● DATA SHOWN
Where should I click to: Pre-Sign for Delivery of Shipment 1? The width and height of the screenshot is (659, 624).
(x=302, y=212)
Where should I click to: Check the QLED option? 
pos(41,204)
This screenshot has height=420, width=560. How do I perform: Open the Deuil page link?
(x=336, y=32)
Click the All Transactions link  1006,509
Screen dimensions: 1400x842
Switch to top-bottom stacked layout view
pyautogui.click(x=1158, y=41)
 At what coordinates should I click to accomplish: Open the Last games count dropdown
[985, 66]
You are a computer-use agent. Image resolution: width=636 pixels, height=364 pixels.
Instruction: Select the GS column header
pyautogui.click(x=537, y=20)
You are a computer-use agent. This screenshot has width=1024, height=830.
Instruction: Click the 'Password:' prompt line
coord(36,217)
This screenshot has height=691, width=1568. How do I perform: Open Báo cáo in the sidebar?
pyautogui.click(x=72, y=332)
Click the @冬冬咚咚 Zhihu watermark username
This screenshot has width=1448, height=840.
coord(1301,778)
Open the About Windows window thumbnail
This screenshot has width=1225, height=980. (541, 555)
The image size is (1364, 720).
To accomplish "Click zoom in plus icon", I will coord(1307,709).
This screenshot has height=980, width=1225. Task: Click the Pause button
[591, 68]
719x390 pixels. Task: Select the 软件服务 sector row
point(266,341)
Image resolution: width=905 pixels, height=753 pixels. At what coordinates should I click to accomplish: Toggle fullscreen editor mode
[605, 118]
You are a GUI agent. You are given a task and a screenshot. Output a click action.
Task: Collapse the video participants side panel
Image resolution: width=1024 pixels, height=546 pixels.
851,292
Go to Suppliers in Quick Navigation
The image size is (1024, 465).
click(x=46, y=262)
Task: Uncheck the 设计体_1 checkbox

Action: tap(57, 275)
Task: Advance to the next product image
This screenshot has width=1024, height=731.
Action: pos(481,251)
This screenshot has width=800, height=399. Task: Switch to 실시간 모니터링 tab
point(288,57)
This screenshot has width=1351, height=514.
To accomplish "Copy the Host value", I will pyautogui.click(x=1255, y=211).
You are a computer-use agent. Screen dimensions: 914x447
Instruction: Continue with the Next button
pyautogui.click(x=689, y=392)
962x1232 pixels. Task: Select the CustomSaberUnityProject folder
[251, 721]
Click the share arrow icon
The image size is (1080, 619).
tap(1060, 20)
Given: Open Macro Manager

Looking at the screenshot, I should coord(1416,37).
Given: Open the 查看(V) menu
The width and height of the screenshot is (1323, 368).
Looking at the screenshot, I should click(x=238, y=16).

● EXERCISE DESCRIPTION
Convert the lines in the rows above into a JSON list of strings, with one string per line and blank lines left out.

● EXERCISE SOLUTION
[
  "Where should I click to: Pre-Sign for Delivery of Shipment 1? The width and height of the screenshot is (659, 624).",
  "(x=302, y=212)",
  "Where should I click to: Check the QLED option? ",
  "pos(41,204)",
  "This screenshot has height=420, width=560. How do I perform: Open the Deuil page link?",
  "(x=336, y=32)",
  "Click the All Transactions link  1006,509",
  "Screen dimensions: 1400x842",
  "Switch to top-bottom stacked layout view",
  "pyautogui.click(x=1158, y=41)",
  " At what coordinates should I click to accomplish: Open the Last games count dropdown",
  "[985, 66]",
  "You are a computer-use agent. Image resolution: width=636 pixels, height=364 pixels.",
  "Instruction: Select the GS column header",
  "pyautogui.click(x=537, y=20)",
  "You are a computer-use agent. This screenshot has width=1024, height=830.",
  "Instruction: Click the 'Password:' prompt line",
  "coord(36,217)",
  "This screenshot has height=691, width=1568. How do I perform: Open Báo cáo in the sidebar?",
  "pyautogui.click(x=72, y=332)",
  "Click the @冬冬咚咚 Zhihu watermark username",
  "This screenshot has width=1448, height=840.",
  "coord(1301,778)",
  "Open the About Windows window thumbnail",
  "This screenshot has width=1225, height=980. (541, 555)",
  "The image size is (1364, 720).",
  "To accomplish \"Click zoom in plus icon\", I will coord(1307,709).",
  "This screenshot has height=980, width=1225. Task: Click the Pause button",
  "[591, 68]",
  "719x390 pixels. Task: Select the 软件服务 sector row",
  "point(266,341)",
  "Image resolution: width=905 pixels, height=753 pixels. At what coordinates should I click to accomplish: Toggle fullscreen editor mode",
  "[605, 118]",
  "You are a GUI agent. You are given a task and a screenshot. Output a click action.",
  "Task: Collapse the video participants side panel",
  "Image resolution: width=1024 pixels, height=546 pixels.",
  "851,292",
  "Go to Suppliers in Quick Navigation",
  "The image size is (1024, 465).",
  "click(x=46, y=262)",
  "Task: Uncheck the 设计体_1 checkbox",
  "Action: tap(57, 275)",
  "Task: Advance to the next product image",
  "This screenshot has width=1024, height=731.",
  "Action: pos(481,251)",
  "This screenshot has width=800, height=399. Task: Switch to 실시간 모니터링 tab",
  "point(288,57)",
  "This screenshot has width=1351, height=514.",
  "To accomplish \"Copy the Host value\", I will pyautogui.click(x=1255, y=211).",
  "You are a computer-use agent. Screen dimensions: 914x447",
  "Instruction: Continue with the Next button",
  "pyautogui.click(x=689, y=392)",
  "962x1232 pixels. Task: Select the CustomSaberUnityProject folder",
  "[251, 721]",
  "Click the share arrow icon",
  "The image size is (1080, 619).",
  "tap(1060, 20)",
  "Given: Open Macro Manager",
  "Looking at the screenshot, I should coord(1416,37).",
  "Given: Open the 查看(V) menu",
  "The width and height of the screenshot is (1323, 368).",
  "Looking at the screenshot, I should click(x=238, y=16)."
]